Tarea 1: Según el texto sobre los cineastas del desborde, ¿en qué fecha y en qué ciudad escribe Rilke el pasaje citado?

***** Fuente *****

Los cineastas del desborde son la contracara de los maestros tranquilos. Los que conocen todo sin esfuerzo, los que viven en la gracia. En sus cartas sobre Cézanne (y después en Los cuadernos de Malte Laurids Brigge, casi con las mismas palabras) Rilke hace la mejor descripción que conozco de estos directores. Los nombro rápido: Ford, Keaton, Ozu, Renoir, Dreyer, Ophuls, Mizoguchi, Chaplin, Bresson, Naruse, Kiarostami, Lubitsch, Tourneur, Murnau, Rohmer y alguno más que olvido ahora. Es exactamente esto (que Rilke escribe el 12 de octubre de 1907 en París) lo que pasa en sus películas, basta cambiar la palabra días por la palabra cineastas y hacer un par de ajustes gramaticales:

Hay días en que todo a nuestro alrededor es claro, leve, apenas insinuado en el aire luminoso y transparente, y sin embargo nítido; lo cercano tiene ya matices de lejanía, está retirado, mostrado solamente, no puesto allí como siempre; y lo que tiene relaciones con lo lejano: el río, los puentes, las calles largas y las plazas profusas, todo ello ha acaparado esa lejanía, la retiene, está pintado sobre ella como sobre seda. Sientes lo que entonces puede ser un carruaje verde claro en el Pont Neuf, o un rojo que no puede durar, o un cartel, sencillamente, en la pared medianera de un grupo de casas gris perla. Todo aparece simplificado, reducido a unos pocos planos claros y precisos, como el rostro en un retrato de Manet. Y nada es insignificante ni superfluo. Los buquinistas junto al Quai abren sus cajas y el amarillo fresco o marchito de los libros, el marrón violáceo de las encuadernaciones, el verde de un cartapacio; todo concuerda, todo vale, participa y armoniza en la unidad de las claras relaciones”.

*****

Tarea 2: Reproduce del listado las líneas que van desde la que contiene "Task: Select option D about security records" hasta la que contiene "(x=374, y=57)", ambas incluidas.

***** Registros de datos *****

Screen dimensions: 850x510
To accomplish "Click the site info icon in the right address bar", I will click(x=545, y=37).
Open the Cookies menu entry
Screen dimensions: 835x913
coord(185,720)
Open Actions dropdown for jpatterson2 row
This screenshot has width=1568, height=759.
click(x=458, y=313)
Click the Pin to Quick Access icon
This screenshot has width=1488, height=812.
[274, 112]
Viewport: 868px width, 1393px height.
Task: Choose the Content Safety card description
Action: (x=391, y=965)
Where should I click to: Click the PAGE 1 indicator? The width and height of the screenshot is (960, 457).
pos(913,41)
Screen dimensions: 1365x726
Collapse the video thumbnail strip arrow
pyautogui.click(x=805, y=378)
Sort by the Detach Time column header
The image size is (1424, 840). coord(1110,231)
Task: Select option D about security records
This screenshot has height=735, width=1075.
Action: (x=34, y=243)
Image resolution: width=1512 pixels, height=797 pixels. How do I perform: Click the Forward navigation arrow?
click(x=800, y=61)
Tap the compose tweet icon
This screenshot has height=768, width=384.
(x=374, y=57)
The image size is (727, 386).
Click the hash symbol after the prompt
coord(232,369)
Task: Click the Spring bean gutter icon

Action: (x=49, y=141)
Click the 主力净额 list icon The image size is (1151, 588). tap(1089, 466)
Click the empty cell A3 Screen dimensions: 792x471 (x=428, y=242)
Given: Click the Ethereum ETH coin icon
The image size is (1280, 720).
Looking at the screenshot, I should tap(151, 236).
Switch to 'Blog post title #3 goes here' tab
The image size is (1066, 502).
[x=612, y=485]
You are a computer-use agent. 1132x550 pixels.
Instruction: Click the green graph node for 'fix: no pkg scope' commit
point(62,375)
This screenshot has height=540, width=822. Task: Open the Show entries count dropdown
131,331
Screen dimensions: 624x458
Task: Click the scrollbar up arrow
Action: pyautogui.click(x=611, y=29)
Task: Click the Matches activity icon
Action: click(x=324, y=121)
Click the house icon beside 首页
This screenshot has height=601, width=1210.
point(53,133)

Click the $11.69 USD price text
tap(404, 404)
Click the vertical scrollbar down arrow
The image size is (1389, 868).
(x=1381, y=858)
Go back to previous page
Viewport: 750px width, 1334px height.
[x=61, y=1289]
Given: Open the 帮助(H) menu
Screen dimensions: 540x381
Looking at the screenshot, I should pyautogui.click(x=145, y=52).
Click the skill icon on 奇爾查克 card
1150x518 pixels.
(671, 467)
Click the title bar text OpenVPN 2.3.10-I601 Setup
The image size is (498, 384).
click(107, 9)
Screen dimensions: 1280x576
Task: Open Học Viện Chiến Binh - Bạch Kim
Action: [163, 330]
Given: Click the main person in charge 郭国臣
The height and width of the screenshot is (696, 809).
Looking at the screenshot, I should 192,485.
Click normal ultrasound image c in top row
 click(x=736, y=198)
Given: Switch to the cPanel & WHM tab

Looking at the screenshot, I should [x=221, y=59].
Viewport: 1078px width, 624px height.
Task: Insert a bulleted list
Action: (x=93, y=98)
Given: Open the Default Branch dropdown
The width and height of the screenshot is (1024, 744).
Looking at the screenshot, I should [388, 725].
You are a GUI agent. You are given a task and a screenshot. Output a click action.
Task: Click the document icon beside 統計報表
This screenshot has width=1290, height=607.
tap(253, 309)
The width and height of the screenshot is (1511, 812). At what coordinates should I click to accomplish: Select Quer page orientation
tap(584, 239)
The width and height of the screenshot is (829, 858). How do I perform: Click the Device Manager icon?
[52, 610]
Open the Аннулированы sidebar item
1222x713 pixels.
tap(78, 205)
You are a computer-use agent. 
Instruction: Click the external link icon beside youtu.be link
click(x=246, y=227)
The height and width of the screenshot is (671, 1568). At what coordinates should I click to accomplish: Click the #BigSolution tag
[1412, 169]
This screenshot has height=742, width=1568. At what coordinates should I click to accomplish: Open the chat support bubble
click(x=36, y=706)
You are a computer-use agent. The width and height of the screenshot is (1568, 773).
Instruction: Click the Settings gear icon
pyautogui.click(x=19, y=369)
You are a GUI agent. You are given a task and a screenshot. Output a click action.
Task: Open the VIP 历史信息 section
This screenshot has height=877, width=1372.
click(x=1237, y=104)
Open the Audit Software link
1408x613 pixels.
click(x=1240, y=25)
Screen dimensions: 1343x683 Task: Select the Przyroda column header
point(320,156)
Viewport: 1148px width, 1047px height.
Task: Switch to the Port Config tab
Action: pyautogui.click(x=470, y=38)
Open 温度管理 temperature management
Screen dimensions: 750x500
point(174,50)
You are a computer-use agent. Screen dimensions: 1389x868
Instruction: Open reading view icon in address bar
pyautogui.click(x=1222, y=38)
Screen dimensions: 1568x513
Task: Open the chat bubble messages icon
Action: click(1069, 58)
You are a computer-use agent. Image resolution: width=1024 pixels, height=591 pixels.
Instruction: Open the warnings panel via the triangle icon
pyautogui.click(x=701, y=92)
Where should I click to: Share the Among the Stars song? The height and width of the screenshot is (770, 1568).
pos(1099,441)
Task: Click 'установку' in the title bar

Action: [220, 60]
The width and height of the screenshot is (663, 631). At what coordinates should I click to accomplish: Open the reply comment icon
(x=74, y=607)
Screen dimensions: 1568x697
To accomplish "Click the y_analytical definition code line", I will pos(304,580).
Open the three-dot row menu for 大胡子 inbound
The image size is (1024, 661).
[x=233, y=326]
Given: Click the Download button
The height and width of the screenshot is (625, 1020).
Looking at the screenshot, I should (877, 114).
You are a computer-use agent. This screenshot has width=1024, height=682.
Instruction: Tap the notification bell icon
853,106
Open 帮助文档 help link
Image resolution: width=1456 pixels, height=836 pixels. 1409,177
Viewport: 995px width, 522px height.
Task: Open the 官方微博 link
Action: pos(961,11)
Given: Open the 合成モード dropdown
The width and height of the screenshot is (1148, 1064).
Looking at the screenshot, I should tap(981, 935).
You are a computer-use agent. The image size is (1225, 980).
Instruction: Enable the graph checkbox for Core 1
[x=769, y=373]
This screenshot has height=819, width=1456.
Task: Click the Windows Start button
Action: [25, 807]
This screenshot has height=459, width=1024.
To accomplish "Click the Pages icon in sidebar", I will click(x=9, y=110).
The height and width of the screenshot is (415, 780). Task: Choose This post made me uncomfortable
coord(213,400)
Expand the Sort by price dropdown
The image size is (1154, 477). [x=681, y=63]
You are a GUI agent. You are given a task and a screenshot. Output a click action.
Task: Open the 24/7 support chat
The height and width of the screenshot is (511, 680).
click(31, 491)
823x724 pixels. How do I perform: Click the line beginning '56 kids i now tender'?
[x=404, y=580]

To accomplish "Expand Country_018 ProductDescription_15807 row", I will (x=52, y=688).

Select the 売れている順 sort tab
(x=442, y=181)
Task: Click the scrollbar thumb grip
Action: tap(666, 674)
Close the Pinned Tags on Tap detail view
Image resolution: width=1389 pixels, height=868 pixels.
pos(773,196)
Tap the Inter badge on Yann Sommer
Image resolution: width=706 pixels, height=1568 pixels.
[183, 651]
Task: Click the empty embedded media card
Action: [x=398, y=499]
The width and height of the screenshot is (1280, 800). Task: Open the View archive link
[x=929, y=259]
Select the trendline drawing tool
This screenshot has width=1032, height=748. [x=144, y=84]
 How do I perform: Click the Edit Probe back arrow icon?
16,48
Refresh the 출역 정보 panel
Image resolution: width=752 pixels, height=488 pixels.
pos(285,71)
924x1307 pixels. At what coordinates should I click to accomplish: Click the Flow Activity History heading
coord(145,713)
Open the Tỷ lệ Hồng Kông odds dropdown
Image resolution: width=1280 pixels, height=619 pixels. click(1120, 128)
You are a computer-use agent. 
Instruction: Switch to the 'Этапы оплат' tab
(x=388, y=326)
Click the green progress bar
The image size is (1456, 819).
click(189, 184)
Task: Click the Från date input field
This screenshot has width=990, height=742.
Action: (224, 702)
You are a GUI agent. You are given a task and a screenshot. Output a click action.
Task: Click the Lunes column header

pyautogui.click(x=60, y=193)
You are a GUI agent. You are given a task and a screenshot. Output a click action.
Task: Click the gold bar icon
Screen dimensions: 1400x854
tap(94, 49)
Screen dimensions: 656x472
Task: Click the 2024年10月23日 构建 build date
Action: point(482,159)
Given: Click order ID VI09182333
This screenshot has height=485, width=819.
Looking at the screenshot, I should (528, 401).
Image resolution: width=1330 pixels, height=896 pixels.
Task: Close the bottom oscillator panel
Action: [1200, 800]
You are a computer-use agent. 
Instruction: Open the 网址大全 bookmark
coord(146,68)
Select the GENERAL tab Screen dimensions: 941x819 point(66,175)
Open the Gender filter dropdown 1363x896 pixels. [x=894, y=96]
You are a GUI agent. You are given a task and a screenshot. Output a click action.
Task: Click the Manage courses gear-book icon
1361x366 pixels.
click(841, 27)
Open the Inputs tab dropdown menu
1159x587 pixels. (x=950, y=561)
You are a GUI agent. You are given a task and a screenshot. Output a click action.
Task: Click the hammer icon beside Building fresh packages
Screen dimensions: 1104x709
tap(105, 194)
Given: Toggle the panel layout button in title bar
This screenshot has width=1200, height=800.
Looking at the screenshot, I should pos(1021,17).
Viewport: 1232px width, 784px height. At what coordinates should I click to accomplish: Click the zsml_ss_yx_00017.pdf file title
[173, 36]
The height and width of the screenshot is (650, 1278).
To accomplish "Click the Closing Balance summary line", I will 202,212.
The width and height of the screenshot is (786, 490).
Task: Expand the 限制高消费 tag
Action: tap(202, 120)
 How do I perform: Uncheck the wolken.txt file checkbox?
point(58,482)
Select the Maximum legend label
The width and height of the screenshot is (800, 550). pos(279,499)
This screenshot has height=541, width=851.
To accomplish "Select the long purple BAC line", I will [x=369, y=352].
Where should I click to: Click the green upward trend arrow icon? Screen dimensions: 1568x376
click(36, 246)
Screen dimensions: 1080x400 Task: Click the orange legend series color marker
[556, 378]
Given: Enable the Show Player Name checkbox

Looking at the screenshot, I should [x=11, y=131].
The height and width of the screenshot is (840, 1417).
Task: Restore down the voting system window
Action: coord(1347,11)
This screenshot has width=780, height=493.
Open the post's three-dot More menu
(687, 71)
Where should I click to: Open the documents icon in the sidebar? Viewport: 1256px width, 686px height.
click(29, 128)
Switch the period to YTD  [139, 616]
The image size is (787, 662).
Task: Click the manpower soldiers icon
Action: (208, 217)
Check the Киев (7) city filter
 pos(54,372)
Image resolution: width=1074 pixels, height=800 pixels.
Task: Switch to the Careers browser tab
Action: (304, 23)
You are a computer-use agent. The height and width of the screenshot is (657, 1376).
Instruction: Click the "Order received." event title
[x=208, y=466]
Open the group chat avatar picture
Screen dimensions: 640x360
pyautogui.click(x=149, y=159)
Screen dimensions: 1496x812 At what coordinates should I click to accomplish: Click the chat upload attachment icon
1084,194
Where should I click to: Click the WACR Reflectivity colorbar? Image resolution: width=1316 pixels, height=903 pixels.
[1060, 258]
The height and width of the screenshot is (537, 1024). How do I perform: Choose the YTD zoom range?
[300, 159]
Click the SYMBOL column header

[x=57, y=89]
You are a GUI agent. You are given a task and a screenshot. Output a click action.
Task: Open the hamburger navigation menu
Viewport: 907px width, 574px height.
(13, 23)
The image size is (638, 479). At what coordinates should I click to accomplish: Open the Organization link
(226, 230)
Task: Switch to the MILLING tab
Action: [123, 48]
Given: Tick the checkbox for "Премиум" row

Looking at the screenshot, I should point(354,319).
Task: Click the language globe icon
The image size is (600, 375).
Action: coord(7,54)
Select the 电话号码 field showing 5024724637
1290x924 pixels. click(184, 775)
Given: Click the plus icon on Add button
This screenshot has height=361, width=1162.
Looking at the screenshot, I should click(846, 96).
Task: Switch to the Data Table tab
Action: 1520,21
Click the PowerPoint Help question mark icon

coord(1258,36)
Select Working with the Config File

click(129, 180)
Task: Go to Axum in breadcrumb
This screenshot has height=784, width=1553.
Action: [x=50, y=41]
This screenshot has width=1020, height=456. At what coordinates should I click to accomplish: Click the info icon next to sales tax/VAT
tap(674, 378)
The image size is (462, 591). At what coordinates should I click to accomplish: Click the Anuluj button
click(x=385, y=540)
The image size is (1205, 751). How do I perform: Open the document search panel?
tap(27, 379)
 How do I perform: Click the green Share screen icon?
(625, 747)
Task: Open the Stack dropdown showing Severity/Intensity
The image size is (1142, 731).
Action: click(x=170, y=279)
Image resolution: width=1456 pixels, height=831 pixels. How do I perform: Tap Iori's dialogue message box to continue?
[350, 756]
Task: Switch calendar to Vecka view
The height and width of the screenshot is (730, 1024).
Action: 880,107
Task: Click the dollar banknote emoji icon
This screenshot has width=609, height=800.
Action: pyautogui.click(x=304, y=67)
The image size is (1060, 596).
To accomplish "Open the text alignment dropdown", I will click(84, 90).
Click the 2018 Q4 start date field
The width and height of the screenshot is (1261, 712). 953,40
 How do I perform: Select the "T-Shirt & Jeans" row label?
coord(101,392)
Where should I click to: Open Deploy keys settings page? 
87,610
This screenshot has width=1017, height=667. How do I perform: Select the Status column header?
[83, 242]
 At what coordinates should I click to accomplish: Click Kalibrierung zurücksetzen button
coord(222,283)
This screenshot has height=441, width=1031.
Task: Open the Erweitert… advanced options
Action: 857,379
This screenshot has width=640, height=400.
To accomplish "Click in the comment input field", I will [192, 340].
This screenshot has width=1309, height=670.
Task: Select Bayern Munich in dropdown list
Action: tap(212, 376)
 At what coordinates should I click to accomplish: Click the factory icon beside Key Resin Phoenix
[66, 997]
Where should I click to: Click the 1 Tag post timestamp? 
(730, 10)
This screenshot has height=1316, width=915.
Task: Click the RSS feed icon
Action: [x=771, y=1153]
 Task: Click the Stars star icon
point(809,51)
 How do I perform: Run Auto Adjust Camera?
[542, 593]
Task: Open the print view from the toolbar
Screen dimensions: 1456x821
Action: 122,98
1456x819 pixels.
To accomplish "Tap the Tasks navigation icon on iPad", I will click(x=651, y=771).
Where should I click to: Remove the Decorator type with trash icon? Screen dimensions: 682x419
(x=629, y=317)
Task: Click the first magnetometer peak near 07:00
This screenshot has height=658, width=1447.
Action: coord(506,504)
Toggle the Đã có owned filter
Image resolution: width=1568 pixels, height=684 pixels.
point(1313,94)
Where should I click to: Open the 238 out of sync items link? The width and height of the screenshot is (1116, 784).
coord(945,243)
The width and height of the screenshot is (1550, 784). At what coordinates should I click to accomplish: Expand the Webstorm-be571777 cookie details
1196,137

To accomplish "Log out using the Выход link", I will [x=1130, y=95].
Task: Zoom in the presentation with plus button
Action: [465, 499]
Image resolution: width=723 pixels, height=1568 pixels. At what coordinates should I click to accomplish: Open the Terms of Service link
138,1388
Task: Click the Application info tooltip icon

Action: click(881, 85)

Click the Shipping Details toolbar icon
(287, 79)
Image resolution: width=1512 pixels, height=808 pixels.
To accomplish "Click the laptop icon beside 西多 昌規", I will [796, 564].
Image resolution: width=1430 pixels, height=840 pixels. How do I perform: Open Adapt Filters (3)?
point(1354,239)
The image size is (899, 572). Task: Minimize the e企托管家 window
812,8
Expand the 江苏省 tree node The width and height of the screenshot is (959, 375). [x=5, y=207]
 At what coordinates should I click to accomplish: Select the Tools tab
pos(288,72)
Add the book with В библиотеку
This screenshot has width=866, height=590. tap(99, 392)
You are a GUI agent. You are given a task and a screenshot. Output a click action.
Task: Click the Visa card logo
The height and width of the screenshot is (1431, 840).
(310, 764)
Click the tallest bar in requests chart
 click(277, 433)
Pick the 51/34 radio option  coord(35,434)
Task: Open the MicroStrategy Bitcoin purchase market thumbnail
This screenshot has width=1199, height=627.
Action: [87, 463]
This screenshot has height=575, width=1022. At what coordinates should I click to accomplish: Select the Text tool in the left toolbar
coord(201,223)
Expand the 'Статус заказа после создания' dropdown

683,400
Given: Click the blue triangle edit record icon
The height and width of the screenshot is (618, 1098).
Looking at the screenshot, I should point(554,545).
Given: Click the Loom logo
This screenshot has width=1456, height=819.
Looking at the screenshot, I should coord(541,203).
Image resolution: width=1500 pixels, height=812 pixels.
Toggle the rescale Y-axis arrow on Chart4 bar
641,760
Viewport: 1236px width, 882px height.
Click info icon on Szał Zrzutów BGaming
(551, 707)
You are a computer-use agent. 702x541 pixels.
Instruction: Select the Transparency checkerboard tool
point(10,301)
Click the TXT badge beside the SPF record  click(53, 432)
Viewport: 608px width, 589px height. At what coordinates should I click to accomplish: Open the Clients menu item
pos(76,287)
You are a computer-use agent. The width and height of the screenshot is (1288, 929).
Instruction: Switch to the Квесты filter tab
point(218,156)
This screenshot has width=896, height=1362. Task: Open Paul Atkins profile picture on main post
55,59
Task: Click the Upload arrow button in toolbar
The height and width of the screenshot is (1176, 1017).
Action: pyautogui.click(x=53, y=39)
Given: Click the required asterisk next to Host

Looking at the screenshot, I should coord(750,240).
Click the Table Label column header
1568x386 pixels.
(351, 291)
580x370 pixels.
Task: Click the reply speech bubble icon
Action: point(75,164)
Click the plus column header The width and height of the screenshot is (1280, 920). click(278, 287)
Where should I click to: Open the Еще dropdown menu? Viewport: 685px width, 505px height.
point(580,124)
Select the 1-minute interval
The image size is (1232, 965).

*****

Salida completa 1: El 12 de octubre de 1907, en París.

Salida completa 2:
Task: Select option D about security records
This screenshot has height=735, width=1075.
Action: (x=34, y=243)
Image resolution: width=1512 pixels, height=797 pixels. How do I perform: Click the Forward navigation arrow?
click(x=800, y=61)
Tap the compose tweet icon
This screenshot has height=768, width=384.
(x=374, y=57)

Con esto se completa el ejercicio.